Dennoch wurde gerade in dieser Hauptversammlung der Beweis erbracht, daß das Interesse an der Aktie der August Thyssen-Hütte eher gewachsen ist. Wie Vorstandsvorsitzer Sohl in seiner Rede bekanntgab, hat sich die Zahl der Aktionäre der August Thyssen-Hütte in den letzten drei Jahren stark erhöht. Das Unternehmen zählt nach der letzten Erhebung 61 000 Aktionäre gegenüber 39 000 im Jahre 1957. Nur 330 Aktionäre verfügen über mehr als 50 000 DM. Ohne Berücksichtigung der beiden Großaktionäre errechnet sich danach bei der Thyssenhütte ein durchschnittlicher Aktienbesitz von rd. 4300 DM gegenüber 3200 DM vor drei Jahren. Den Anteil ausländischer Anleger schätzt die Verwaltung auf nom. 30 bis 40 Mill. DM. Der Besitz der Großaktionäre hat sich, wie erklärt wurde, nicht vergrößert, aber die im vergangenen Jahr gegründete Fritz Thyssen-Stiftung werde auf den Anteil der Thyssen-Erbinnen am ATH-Kapital nicht ohne Einfluß bleiben. Die Stiftung, die zunächst über den Nießbrauch an 75 Mill. DM Phoenix-Rheinrohr-Aktien und 25 Mill. DM ATH-Aktien verfügt, hat erstmalig Dividendeneinnahmen in Höhe von 12 Mill. DM erhalten; sie ist also arbeitsfähig und hat auch bereits in enger Fühlungnahme mit der Deutschen Forschungsgemeinschaft Stipendien für eine Reihe förderungswürdiger Forschungsvorhaben beschlossen.

In dem vor den zahlreich erschienenen Aktionären erstatteten Rechenschaftsbericht der Verwaltung nahmen die Pläne des künftigen Konzernauf- und ausbaues einen hervorragenden Platz ein. Nachdem die Thyssenhütte im vergangenen Jahr den Antrag auf die Übernahme der Aktienmehrheit der Phoenix-Rheinrohr AG zurückgezogen hatte, warten in Luxemburg seit nunmehr 7 Monaten Anträge auf Erhöhung der Beteiligung an der Stahl- und Walzwerke Rasseistein / Andernach AG und auf den Erwerb der Kapitalmehrheit an der Handelsunion AG. In beiden Fällen rechnet die Verwaltung mit einem zustimmenden Bescheid aus Luxemburg. Auf die Frage eines Aktionärs, woher die Thyssenhütte die Handelsunion-Mehrheit nehmen wolle, erklärte Sohl lediglich, daß es dazu verschiedene Möglichkeiten gebe. Ein Vorkaufsrecht auf das kürzlich von Rheinstahl veräußerte Handelsunion-Paket habe die ATH nicht gehabt, hieß es auf eine diesbezügliche Anfrage. Eine mögliche Änderung im Konzernportefeuille der Thyssenhütte könnte sich auch durch eine Veräußerung des 35-vH-Paketes der Hüttenwerke Siegerland AG ergeben. Hierzu machte Sohl jedoch die Einschränkung, daß sich die ATH von ihrer Siegerland-Beteiligung (zugunsten der Dortmund-Hörder Hüttenunion) trennen werde, falls die Hohe Behörde es in ihrem Genehmigungsverfahren für die beiden anderen Projekte verlangen sollte.

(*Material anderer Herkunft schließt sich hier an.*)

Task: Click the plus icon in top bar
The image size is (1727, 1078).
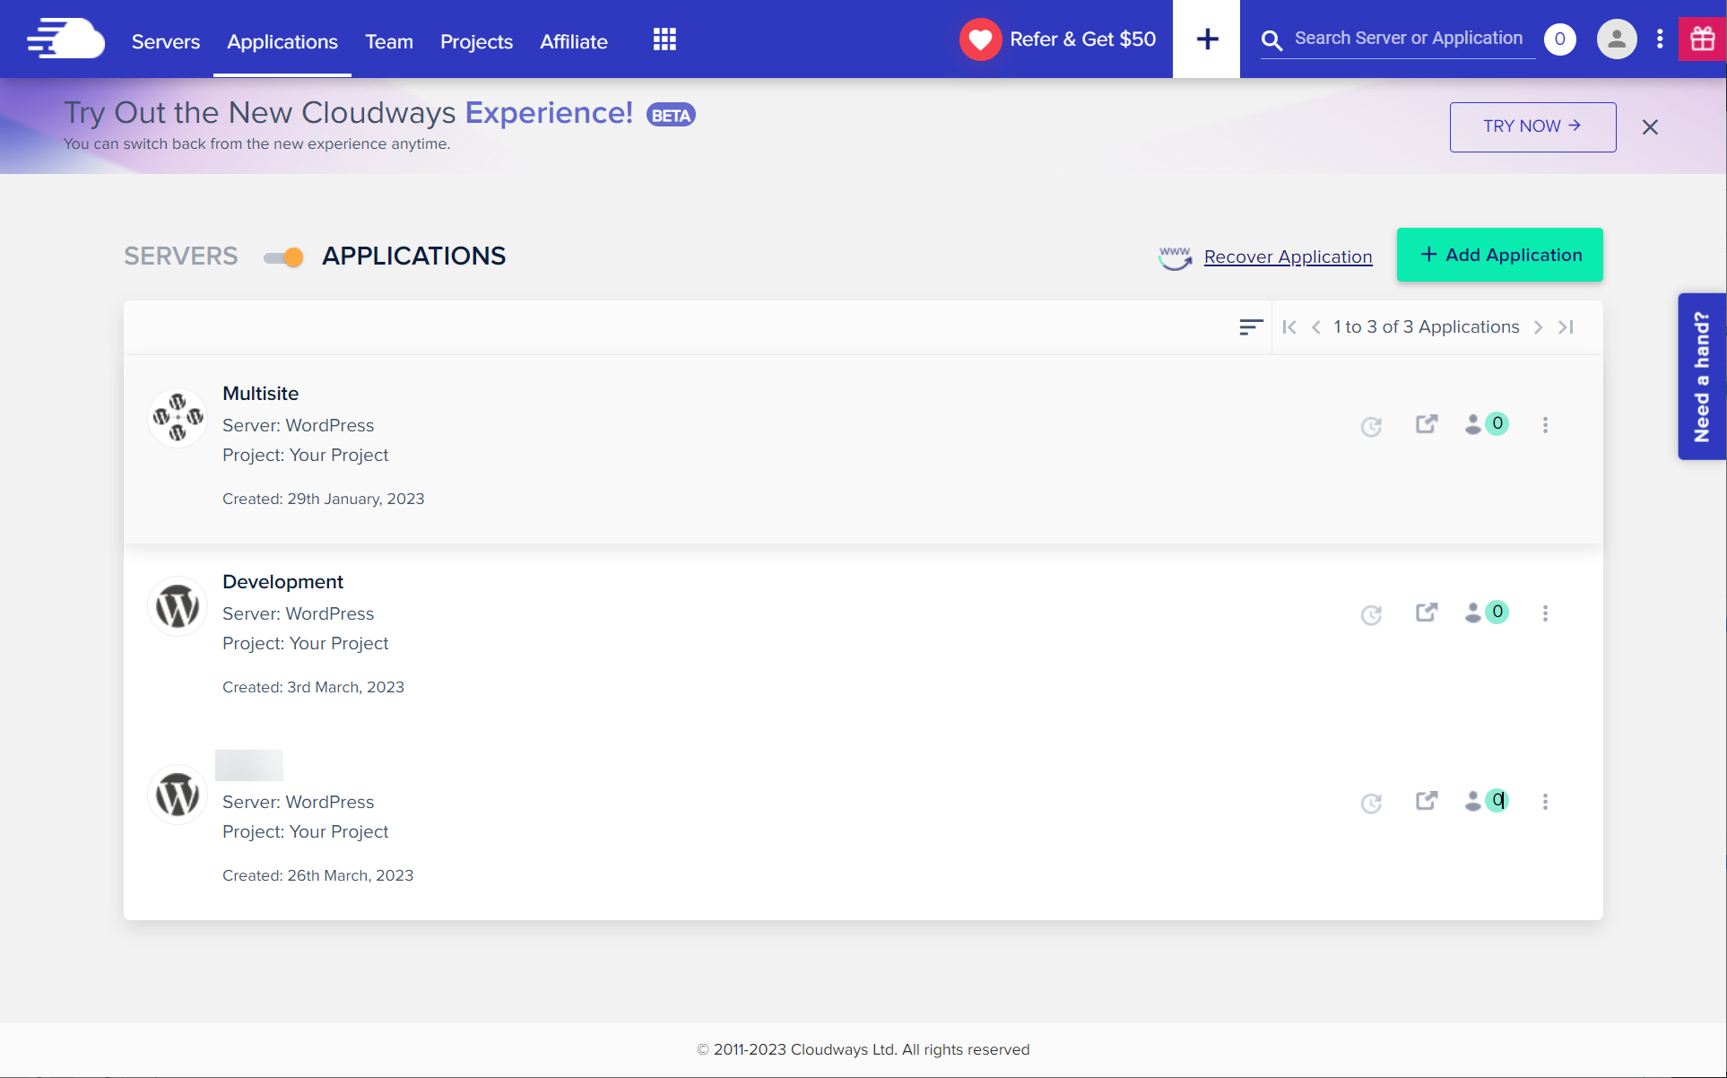Action: pyautogui.click(x=1207, y=39)
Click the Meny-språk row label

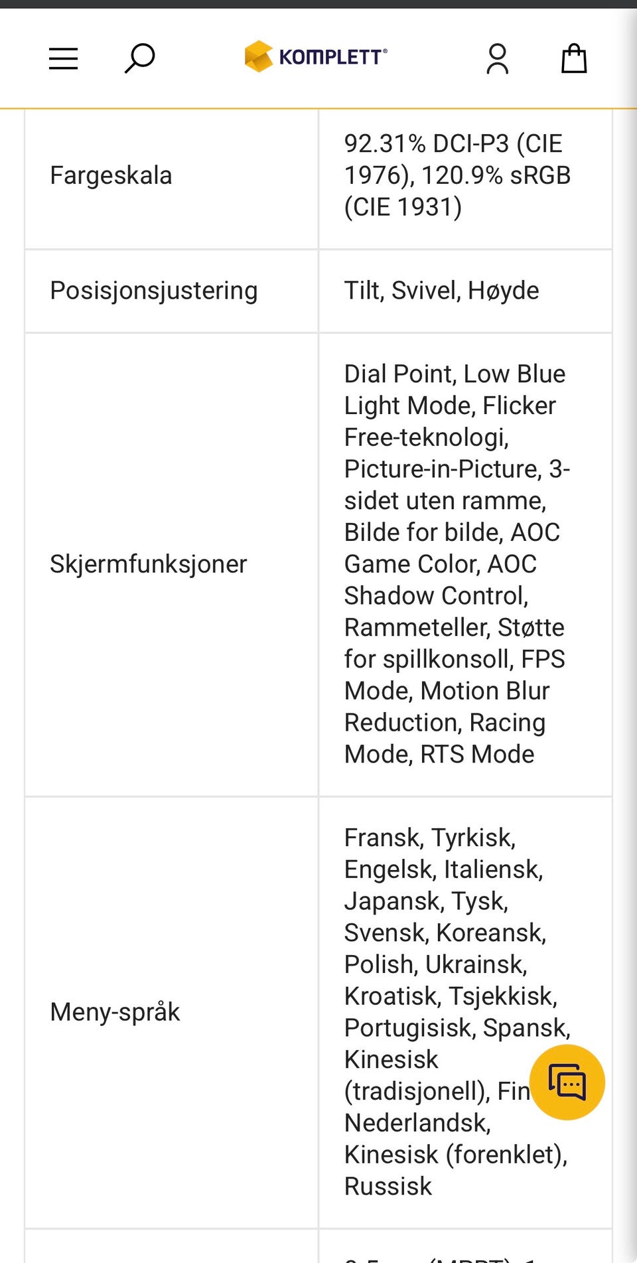[x=115, y=1012]
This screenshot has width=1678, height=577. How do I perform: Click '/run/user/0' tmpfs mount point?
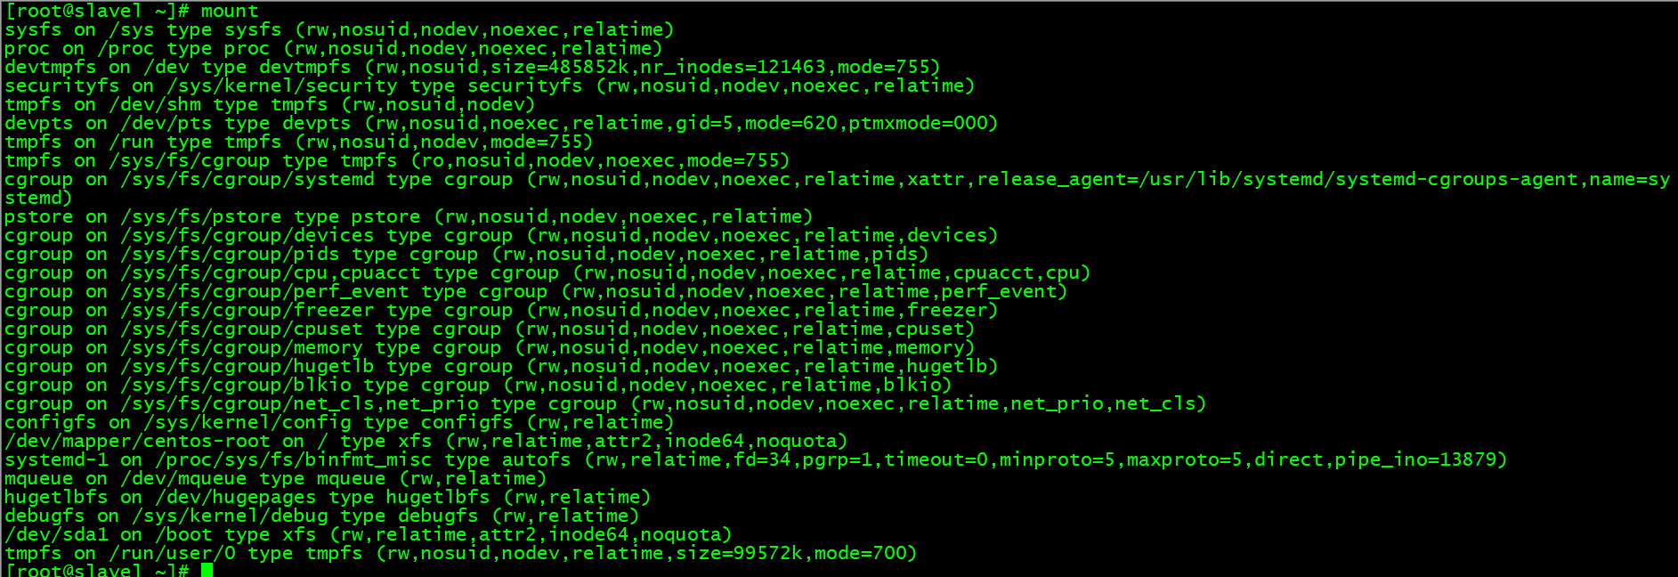[172, 553]
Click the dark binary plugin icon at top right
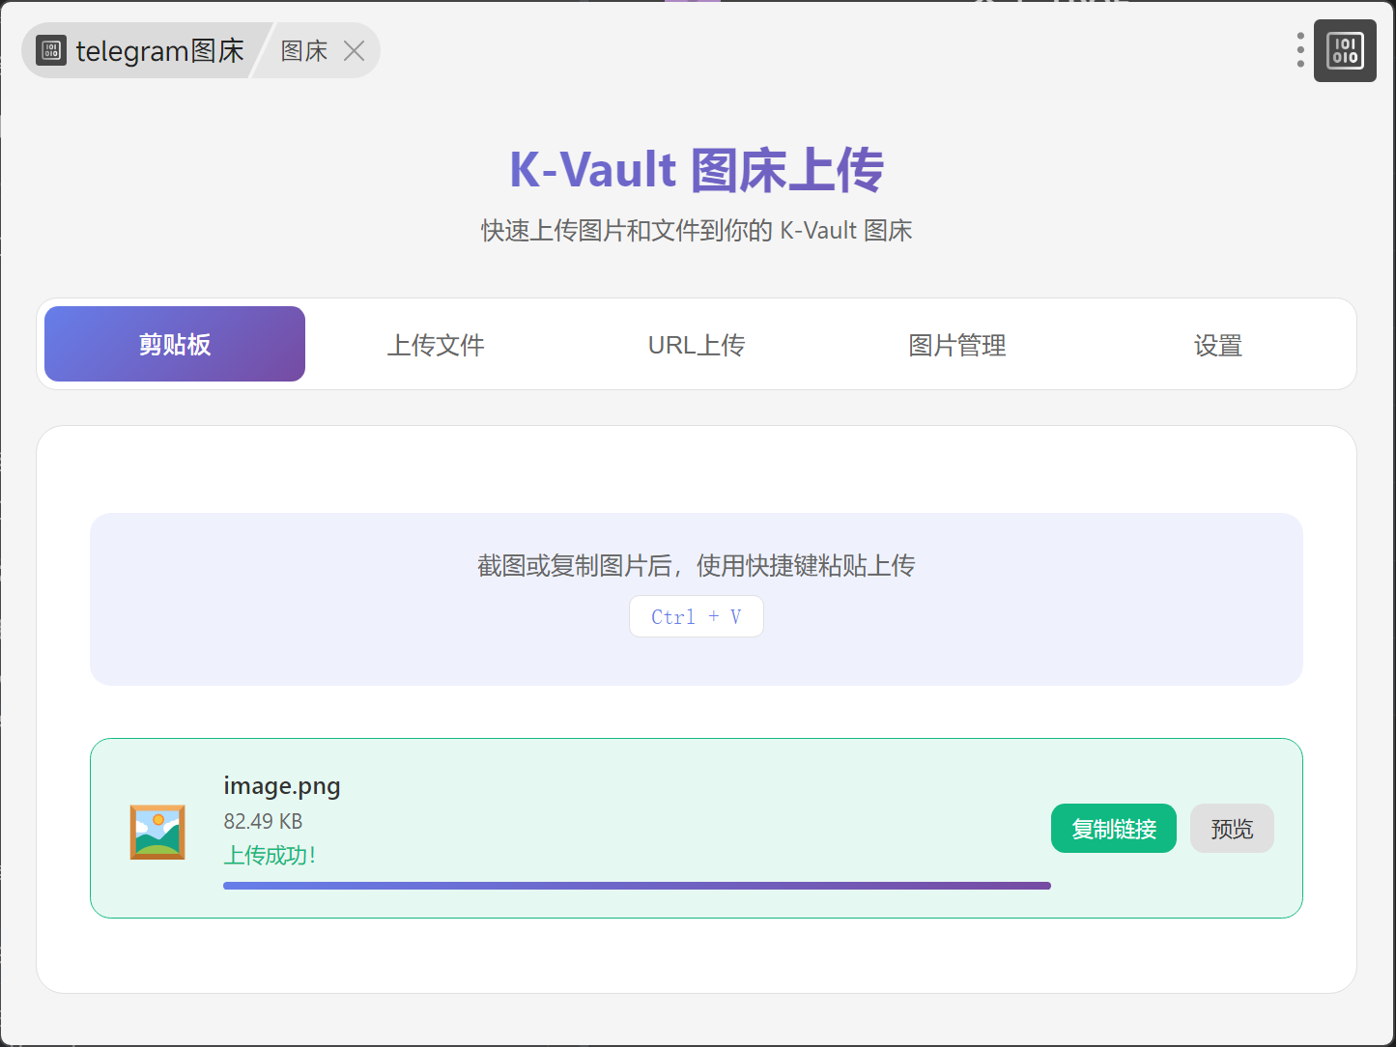This screenshot has width=1396, height=1047. tap(1345, 50)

Der Vorstandsbericht über das erste Halbjahr des neuen Geschäftsjahres lautete positiv. Die Rohstahlerzeugung der ATH-Gruppe lag mit einem Monatsdurchschnitt von 336 000 t etwa auf der Höhe des Vorjahres. Gegenüber dem ersten Halbjahr des Berichtsjahres ergibt sich eine Steigerung um 7 vH. Die gleiche Entwicklung zeigt sich auch beim Umsatz. Der Fremdumsatz der Gruppe betrug 208 Mill. DM im Monatsdurchschnitt gegenüber 201 Mill. DM im Vorjahr; das entspricht einer Steigerung von 8 vH. Die Auftragsbücher der Gesellschaft sind noch für mehrere Monate gefüllt; aber, so betonte der Vorstandsbericht, eine Prognose für das zweite Halbjahr 1960/1961 sei zur Zeit noch unmöglich, da „die Aufwertung der DM einige Schatten auf die künftige Geschäfts- und Ertragslage unserer Industrie wirft“. Aus der Aufwertung ergeben sich nach den Schätzungen der Thyssen-Verwaltung eine Verbilligung auf der Rohstoffseite von 7 bis 8 Mill. DM und – bezogen auf den letztjährigen Exportumsatz – Mindererlöse im Exportgeschäft von etwa 22 Mill. DM. Die indirekten Auswirkungen der Aufwertung seien allerdings noch nicht zu übersehen.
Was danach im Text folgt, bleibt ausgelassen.